Nota de esclarecimento Academia Brasileira de Neurologia, SBAVC e WSO
Sobre trombectomia mecânica no SUS, no tratamento de AVC isquêmico (AVCi)
Em 27 de novembro de 2023 foi publicada a Portaria GM/MS nº 1996/2023, que operacionaliza o financiamento da trombectomia mecânica no SUS, no tratamento de AVC isquêmico (AVCi).

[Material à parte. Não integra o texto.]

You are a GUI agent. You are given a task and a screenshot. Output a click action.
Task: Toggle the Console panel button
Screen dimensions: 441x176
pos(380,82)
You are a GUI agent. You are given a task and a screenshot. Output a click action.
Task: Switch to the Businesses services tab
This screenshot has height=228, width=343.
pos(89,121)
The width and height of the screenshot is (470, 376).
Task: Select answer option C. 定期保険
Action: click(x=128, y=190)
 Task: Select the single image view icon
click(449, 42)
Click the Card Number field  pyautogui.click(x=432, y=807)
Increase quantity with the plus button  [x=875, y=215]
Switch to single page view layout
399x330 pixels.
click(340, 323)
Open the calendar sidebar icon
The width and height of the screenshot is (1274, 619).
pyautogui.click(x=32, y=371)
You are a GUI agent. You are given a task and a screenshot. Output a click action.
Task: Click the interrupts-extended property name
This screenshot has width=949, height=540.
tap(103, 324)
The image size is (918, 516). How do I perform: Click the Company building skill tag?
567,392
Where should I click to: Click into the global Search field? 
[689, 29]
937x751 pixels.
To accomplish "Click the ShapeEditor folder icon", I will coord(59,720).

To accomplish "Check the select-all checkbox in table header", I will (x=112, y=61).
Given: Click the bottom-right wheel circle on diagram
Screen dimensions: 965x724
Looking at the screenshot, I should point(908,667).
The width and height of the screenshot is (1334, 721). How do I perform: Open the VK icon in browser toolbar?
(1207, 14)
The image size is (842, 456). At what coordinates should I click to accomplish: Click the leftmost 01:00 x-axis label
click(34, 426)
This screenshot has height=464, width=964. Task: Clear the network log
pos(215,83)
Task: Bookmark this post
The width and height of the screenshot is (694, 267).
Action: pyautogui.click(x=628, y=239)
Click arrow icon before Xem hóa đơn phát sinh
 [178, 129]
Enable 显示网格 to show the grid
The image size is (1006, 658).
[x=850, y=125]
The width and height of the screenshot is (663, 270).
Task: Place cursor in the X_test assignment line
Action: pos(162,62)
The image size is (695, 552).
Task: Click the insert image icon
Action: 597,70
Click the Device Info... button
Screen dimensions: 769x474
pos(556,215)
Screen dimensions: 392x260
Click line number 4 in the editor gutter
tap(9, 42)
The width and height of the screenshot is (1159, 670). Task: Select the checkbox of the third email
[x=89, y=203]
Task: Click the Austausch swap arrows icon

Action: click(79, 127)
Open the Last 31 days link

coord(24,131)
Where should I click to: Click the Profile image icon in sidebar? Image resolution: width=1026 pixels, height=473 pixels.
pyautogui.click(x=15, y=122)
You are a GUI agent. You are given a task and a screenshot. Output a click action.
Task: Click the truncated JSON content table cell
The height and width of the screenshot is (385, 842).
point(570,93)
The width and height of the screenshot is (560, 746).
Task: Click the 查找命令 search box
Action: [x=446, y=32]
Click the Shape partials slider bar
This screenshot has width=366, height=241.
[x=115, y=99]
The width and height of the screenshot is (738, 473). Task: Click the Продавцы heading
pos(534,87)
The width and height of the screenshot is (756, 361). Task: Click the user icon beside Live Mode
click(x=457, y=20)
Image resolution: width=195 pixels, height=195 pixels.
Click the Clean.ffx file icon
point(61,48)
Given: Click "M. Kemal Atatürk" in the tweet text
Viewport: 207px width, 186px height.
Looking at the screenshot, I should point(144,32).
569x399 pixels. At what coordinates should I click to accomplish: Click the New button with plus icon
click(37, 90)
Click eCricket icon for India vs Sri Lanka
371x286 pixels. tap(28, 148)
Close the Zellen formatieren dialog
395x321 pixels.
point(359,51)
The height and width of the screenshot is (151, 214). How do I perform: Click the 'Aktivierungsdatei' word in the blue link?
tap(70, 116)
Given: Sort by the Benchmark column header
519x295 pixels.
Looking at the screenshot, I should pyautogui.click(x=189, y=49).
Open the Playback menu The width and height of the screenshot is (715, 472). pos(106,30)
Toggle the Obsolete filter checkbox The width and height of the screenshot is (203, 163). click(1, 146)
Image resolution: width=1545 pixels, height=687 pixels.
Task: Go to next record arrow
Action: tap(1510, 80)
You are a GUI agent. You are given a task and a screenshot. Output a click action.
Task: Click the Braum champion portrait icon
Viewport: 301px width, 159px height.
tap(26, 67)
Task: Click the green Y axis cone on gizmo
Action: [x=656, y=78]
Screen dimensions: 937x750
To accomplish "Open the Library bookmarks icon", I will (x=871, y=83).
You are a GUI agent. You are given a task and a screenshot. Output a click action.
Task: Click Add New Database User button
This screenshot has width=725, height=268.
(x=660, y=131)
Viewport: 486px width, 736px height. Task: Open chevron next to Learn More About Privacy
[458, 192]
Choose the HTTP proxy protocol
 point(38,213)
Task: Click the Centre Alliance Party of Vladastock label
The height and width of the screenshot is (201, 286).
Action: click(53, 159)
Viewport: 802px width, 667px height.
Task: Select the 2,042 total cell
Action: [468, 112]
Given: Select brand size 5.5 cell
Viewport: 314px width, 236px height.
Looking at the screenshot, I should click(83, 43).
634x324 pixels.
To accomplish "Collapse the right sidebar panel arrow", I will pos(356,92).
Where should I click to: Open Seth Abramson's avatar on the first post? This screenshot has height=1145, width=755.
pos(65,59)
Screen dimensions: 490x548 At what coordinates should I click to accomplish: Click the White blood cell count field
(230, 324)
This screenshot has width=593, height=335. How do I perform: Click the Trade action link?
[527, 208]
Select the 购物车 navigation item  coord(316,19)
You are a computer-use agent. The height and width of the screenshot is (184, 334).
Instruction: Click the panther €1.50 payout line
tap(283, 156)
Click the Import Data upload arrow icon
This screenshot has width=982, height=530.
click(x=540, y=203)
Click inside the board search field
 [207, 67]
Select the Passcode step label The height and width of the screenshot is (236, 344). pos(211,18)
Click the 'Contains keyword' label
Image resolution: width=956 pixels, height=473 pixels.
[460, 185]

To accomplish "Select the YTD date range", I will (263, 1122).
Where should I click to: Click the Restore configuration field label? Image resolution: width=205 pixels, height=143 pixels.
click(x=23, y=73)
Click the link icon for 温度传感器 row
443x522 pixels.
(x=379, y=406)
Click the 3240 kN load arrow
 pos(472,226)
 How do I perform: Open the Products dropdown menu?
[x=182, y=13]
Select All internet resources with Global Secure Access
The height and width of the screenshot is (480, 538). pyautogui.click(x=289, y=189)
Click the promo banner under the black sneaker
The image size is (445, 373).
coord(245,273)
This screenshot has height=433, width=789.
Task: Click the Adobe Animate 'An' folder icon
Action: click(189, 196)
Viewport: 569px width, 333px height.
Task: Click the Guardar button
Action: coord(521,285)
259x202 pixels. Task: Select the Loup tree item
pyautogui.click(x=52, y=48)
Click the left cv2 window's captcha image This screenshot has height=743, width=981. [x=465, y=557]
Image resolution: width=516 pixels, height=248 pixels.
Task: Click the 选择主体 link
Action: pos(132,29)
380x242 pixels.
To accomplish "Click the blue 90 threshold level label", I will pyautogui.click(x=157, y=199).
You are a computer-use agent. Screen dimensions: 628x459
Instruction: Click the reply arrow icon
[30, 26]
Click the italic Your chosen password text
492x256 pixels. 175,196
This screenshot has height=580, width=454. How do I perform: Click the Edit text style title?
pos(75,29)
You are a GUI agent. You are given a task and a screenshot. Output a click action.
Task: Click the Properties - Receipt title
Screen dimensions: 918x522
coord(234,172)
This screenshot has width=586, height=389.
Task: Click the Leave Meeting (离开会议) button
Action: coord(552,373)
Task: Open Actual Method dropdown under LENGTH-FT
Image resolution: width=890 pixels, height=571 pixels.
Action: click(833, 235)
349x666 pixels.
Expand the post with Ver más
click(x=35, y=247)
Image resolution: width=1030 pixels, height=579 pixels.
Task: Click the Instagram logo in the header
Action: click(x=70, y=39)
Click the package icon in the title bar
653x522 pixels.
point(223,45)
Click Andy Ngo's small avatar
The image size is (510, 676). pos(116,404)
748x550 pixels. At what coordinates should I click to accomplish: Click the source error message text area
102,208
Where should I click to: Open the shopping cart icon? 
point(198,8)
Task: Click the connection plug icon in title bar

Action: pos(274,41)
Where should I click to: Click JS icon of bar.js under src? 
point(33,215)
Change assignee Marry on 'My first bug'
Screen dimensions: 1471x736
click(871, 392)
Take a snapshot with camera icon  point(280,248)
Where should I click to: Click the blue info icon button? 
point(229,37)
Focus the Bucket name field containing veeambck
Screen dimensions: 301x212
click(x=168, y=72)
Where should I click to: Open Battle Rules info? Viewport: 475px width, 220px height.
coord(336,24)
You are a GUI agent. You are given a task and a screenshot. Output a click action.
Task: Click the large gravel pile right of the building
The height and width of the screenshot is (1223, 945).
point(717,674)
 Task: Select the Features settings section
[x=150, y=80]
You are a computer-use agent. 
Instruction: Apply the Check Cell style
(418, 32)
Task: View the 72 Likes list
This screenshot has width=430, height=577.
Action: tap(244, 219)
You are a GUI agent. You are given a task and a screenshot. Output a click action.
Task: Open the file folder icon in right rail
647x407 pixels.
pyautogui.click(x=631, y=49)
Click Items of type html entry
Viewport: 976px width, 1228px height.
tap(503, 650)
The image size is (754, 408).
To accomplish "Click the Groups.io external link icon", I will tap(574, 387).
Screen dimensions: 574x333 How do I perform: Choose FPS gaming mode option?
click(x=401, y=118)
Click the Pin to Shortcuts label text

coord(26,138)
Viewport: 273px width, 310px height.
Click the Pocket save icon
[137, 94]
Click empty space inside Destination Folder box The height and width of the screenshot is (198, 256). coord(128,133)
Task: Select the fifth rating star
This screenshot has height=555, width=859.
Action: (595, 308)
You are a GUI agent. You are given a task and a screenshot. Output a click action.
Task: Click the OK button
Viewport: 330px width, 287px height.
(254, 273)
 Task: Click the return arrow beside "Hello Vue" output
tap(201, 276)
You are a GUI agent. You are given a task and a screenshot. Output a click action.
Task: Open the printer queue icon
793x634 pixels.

Destacamos, de início, o longo caminho trilhado até chegarmos a este momento: As primeiras portarias ministeriais que implantaram o financiamento do trombolítico para o AVC isquêmico no SUS e estabeleceram os critérios técnicos para os Centros de Atendimento de Urgência ao AVC e Unidades de AVC (publicadas em 2012 e revisadas em 2015) – Centros tipos I, II e III; em 2015, a publicação dos estudos pivotais internacionais de trombectomia, trazendo robusta evidência clínica da eficácia deste tratamento; em 2020, a publicação do estudo clínico RESILIENT na revista New England Journal of Medicine, estudo brasileiro financiado pelo Ministério da Saúde e conduzido pela Rede Nacional de Pesquisa em AVC, e que foi realizado com sucesso em diversos hospitais de referência em AVC no Brasil. Após esses resultados, o início dos trâmites governamentais para a incorporação da trombectomia no SUS, através de estudos técnicos, elaboração de revisões sistemáticas e do PCDT (Protocolo Clínico de Diretrizes Terapêuticas) de AVCi por oclusão de grande vaso, seguidos por consulta pública e, finalmente, a publicação da portaria ministerial com a incorporação da trombectomia no SUS, após parecer favorável da CONITEC, no ano de 2021.
Toda essa jornada teve a participação e o empenho de vários personagens: profissinais de saúde e times de pesquisa dos centros participantes do estudo RESILIENT, porta de entrada para que o governo federal liberasse a tecnologia, e estudo importante na convergência de ideias e ações entre técnicos e agentes públicos, para serem costuradas e conquistadas as diversas políticas públicas direcionadas ao AVC que temos hoje no país.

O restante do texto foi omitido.